Vincent expects more corruption charges

ESPNcricinfo staff

Lou Vincent expects more corruption charges to be laid against him in the near future after the ECB took action in relation to alleged fixing in county cricket.

However, Vincent has denied that he has made any plea-bargins with the ICC in connection with his recently exposed testimony which has implicated games played in a number of countries.

Vincent faces 14 charges from the ECB alone in relation to a CB40 match between Sussex and Kent in 2011 and a Twenty20 match between Sussex and Lancashire in the same year.

"He will work through these and the process for dealing with the charges as required by the ECB," a statement issued by Vincent's lawyer, Chris Morris, said. "He further confirms the charges arise from the matters he has disclosed to the authorities, and he remains accountable for his actions of the past.

"The fact of the charges, and more are likely, dispel any notions of a plea bargain having been done as unfortunately appears to be wrongly suggested by others."

Sussex also released a statement about the charges on Friday.
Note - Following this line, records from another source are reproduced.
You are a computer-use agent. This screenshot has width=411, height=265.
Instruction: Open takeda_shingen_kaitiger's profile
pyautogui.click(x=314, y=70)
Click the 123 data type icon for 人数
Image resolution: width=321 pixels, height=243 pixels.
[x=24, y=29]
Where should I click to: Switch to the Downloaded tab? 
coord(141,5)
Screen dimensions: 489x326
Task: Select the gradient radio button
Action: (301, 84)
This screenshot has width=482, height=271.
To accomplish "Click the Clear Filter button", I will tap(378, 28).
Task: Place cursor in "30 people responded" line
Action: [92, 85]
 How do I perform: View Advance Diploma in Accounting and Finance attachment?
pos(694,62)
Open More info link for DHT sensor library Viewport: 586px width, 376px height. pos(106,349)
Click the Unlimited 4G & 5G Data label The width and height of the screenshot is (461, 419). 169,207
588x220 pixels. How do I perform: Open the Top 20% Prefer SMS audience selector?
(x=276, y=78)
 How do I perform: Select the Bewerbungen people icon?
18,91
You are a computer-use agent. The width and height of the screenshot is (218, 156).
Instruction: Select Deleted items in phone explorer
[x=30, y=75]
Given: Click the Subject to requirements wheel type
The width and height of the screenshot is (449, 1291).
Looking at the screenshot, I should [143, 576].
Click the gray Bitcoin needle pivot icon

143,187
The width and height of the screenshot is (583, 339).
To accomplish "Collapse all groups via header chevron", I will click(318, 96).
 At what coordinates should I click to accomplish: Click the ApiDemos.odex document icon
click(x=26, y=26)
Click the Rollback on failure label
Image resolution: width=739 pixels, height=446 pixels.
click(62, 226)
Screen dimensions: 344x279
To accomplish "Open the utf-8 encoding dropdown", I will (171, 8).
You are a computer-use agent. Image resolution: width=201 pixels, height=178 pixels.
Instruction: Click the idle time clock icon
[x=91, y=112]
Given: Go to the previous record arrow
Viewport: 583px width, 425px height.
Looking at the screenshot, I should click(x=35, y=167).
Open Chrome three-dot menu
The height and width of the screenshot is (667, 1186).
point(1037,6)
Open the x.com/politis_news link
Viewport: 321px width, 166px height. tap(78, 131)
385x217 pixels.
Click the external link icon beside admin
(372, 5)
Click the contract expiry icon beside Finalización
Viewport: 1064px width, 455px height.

"Sussex County Cricket Club is naturally extremely disappointed with the allegations surrounding the actions of Lou Vincent and Naveed Arif Gondal," they said. "Sussex have worked very closely and co-operated with the ECB Anti-Corruption unit to help establish the facts of what occurred in the two limited-overs matches during 2011 and will continue to do so.

"We believe that the education available to players and staff and the controls that have been put in place by the ECB and the Professional Cricketers' Association put our game in a good position as we move forward."

The CB40 match in question was previously cleared by the ICC's Anti Corruption Unit before the ECB reopened the investigation in 2012.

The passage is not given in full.